Production at TOTAL's OFON offshore oil rig, situated 60 kilometers south of Port Harcourt, Nigeria, recently tripled its daily output as part of its Phase 2 project. In line with this expansion, Veolia Water Technologies in South Africa designed, fabricated and commissioned two new packaged water treatment plants, which will supplement the existing fresh water supply for cooking, cleaning and the HVAC system on the living quarter platform.
Veolia was responsible for supplying two package plants: one for desalination and the other for potable water. To achieve this, Veolia built four skids. The first comprised a reverse osmosis unit with membrane pressure vessels, a Clean in Place (CIP) unit and the PLC to control the four skids. The second skid was the dosing skid which provides the chemicals to both packages, the third skid contained two carbon filters and the fourth skid included ultra violet irradiation equipment and two pressure-sustaining vessels.
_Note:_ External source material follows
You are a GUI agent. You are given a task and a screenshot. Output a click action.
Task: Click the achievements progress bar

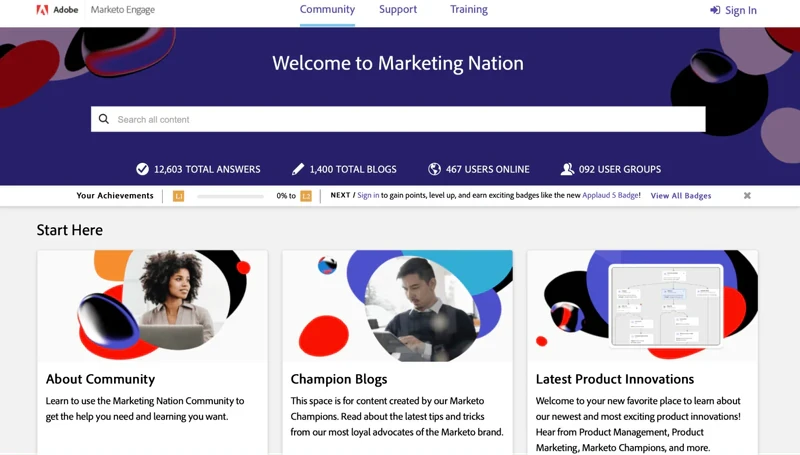230,196
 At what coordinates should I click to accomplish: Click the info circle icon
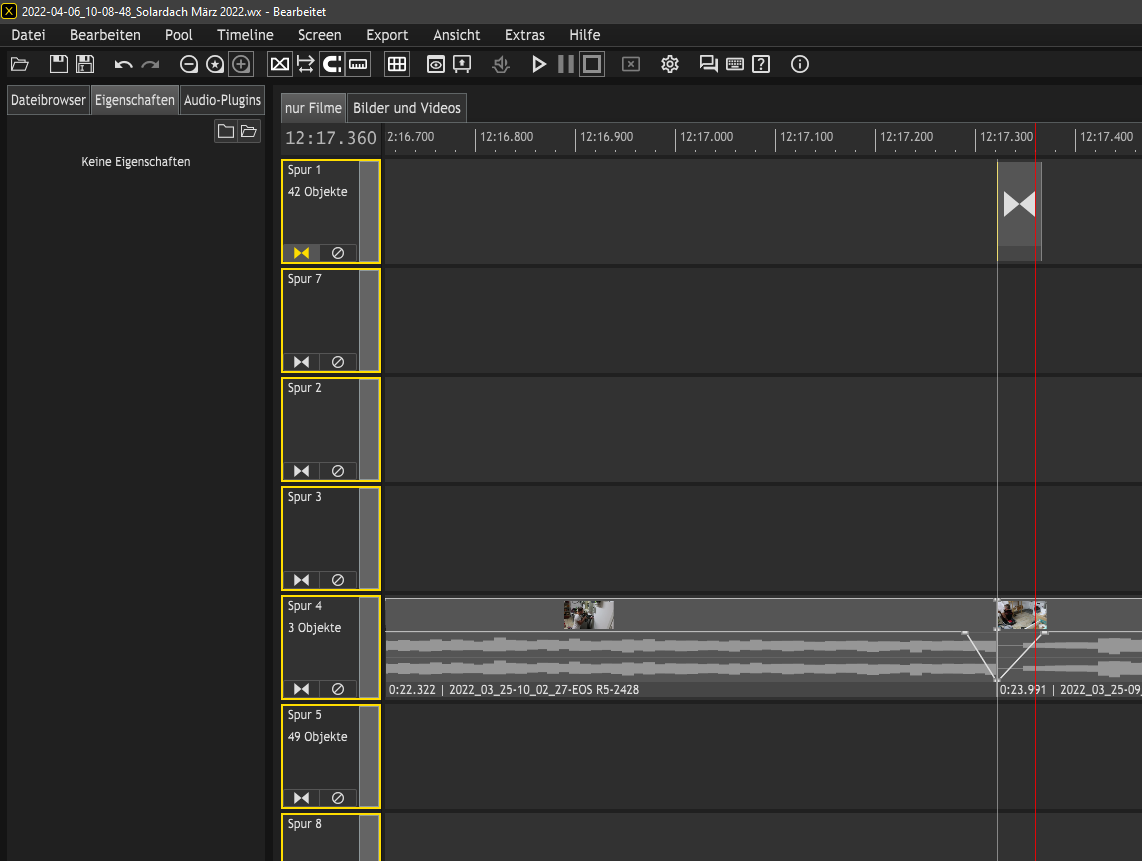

The process starts off with seawater desalination using reverse osmosis technology. The desalinated water is then transferred to an intermediate tank where it is chlorinated as part of the short term storage requirements. The chlorinated water is then de-chlorinated through an activated carbon filter-set and thereafter some of the water is further disinfected through an ultra violet irradiation process. This eradicates any bacteria and other living organisms. This process enabled the dual-stream requirements necessary for the functionality of both the desalination and potable water plants.
"We selected and designed all equipment to oil and gas specifications from TOTAL, which included the relevant ATEX specifications, where necessary." says Andre Loots, Project Engineer, Veolia Water Technologies South Africa. Veolia relied on its expertise within the oil and gas industry to develop these highly technical designs. "We also had to ensure that the plants would integrate well with other packages on the oil rig." comments Loots.
Veolia conducted its Site Acceptance Testing on the skids on the Mediterranean coast of France, which has significantly higher salinity levels than in the Atlantic Ocean where the rig is located. "Our skids performed to specification even with this high salinity sea water and reaffirmed their performance capabilities for TOTAL," adds Loots.
Veolia was contracted in 2012 by Eiffage Construction Métallique who was responsible for constructing the 7 000-ton platform living quarters. Commissioning was completed offshore during a two week period in late 2014. Subsequently, Veolia has been contracted to build a training skid for reverse osmosis cleaning (CIP) for Angola's growing oil and gas industry.